Northwestern researchers roll out new sensor to track newborn vital signs

Photo courtesy of Northwestern

A team of Northwestern researchers have recently developed a new sensor to monitor premature newborns’ vital signs. The project has been in the works for four years

Austin Benavides, Reporter

A group of Northwestern researchers has developed a new sensor to collect and track premature newborns’ vital signs, a step toward creating a safer way of moderating infant well-being.

The team of researchers, led by McCormick Prof. John Rogers, was made up of an interdisciplinary group of engineers, scientists and medical professionals. Rogers said the new sensor — roughly as thick as a piece of paper and about as heavy as a raindrop — was designed to replace the current method to track a newborn’s vitals, which relies on a potentially damaging system of wires and adhesives.
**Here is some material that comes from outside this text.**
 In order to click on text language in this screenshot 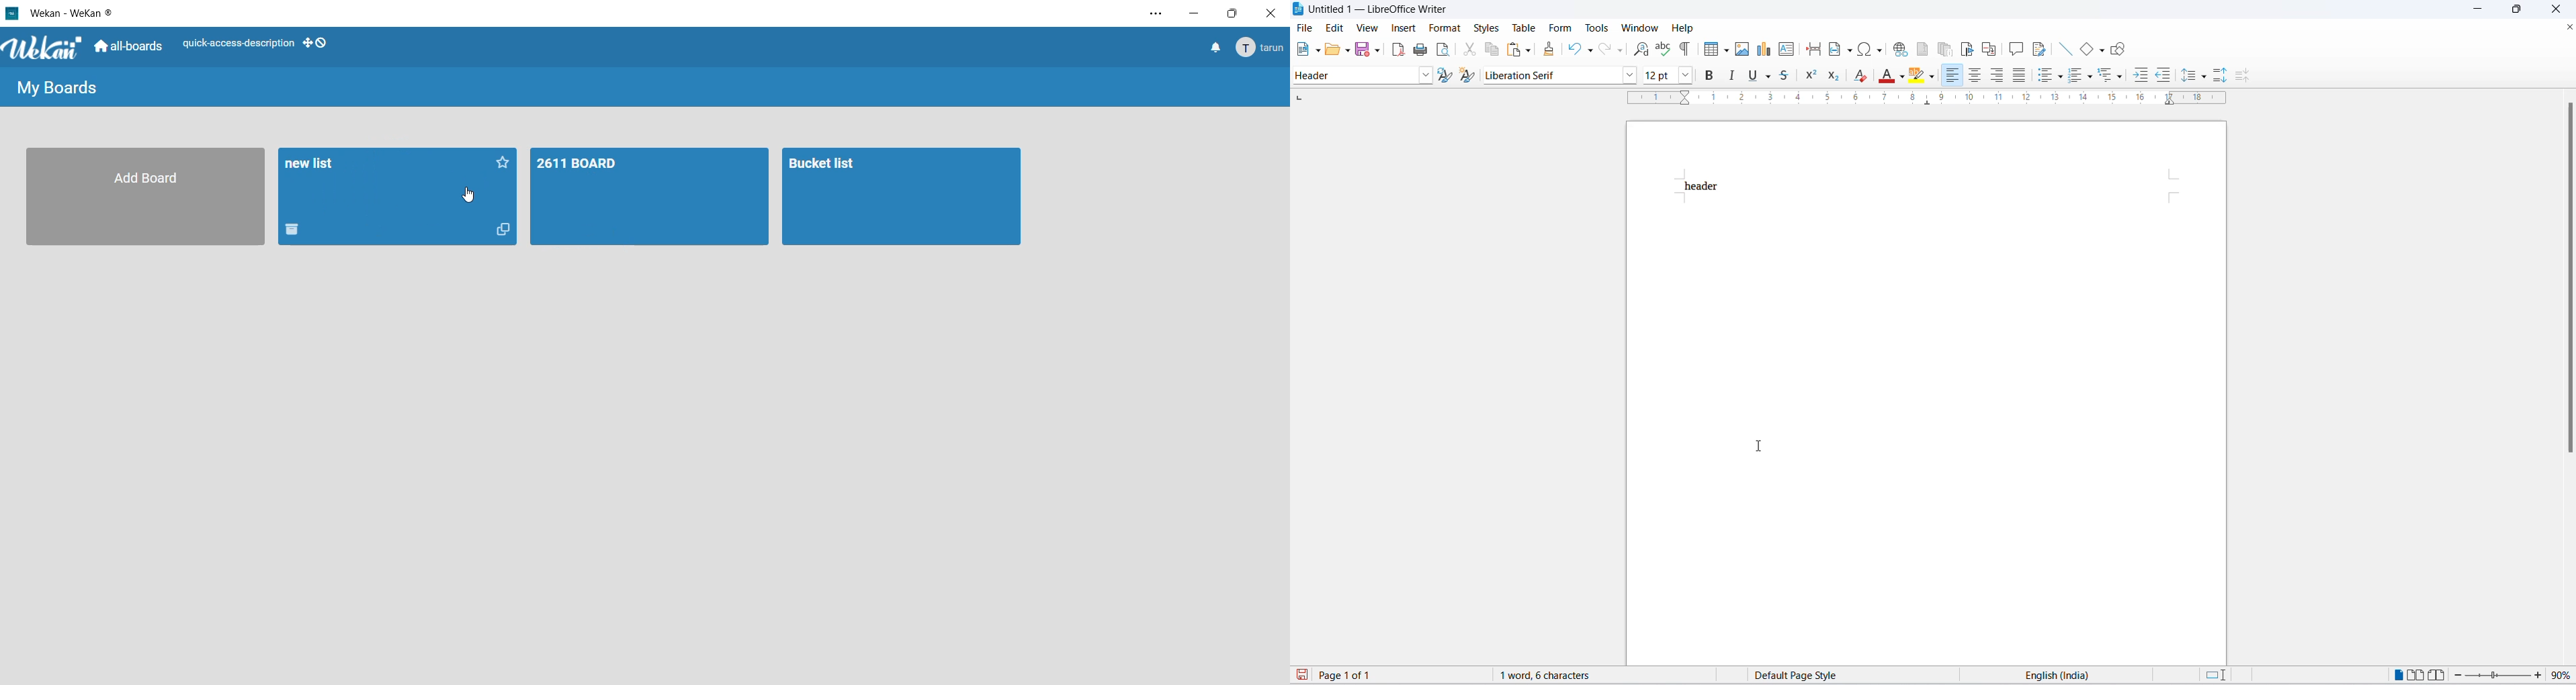, I will do `click(2059, 675)`.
The wires currently used in newborn intensive care units (NICUs) carry “risk of shearing the skin,” said Feinberg Prof. Dr. Amy Paller, who was on the research team for the project. Paller said eliminating those wires and allowing newborns to be untethered from the NICU makes them safer and better enables them to make physical connection with parents, which brings health benefits.

“There is incredibly good data now that skin-to-skin contact makes a huge difference in the health of the baby,” Paller said. “That is the concept of having the baby’s skin against the parent’s skin — just to be able to decrease mortality, improve weight gain (and) reduce the risk of infections.”
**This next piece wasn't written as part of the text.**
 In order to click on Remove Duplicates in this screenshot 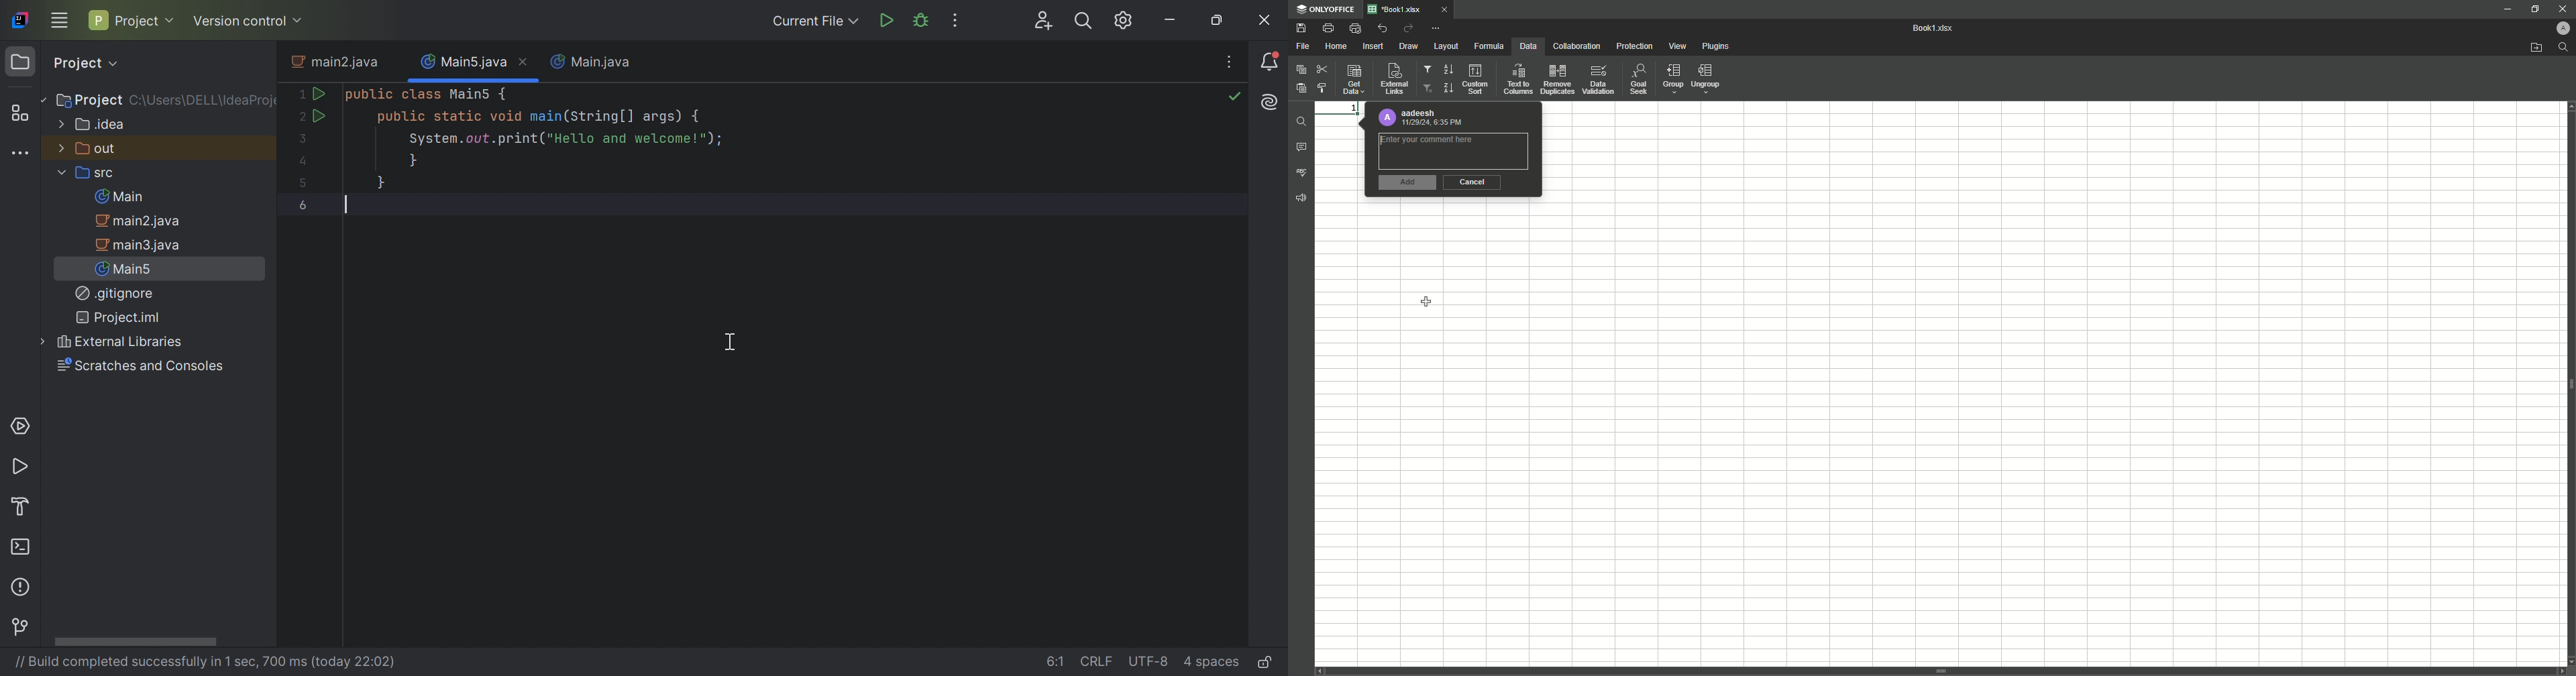, I will do `click(1557, 79)`.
In their March study, the researchers wrote that the sensor was found to be just as accurate as current methods to retrieve vital data. With the new sensors, the team was also able to collect even more data that isn’t regularly tracked, like a baby’s blood pressure, according to the study.

Rogers said he sees the potential for the sensors to expand into other health-based applications, like monitoring how much newborns move around and the time they spend crying. Other researchers at NU are studying the potential for these sensors to be used on children and adults, he added.

Rogers said he and his team are preparing for a massive roll-out of these monitors into the developing world in the immediate future.

“We had funding from the Bill & Melinda Gates Foundation and the Save the Children Foundation to deploy devices in India, Pakistan, Zambia and Kenya, starting end of April,” Rogers said. “So that’s a pretty aggressive timeline.”

Feinberg Prof. Dr. Shuai Xu, who also worked on the project, emphasized the teamwork that went into developing the sensor, which serves “the most vulnerable patient population.”

“This was a tremendous collaborative effort.” Xu told The Daily in an email. “It takes a village to do this kind of work.”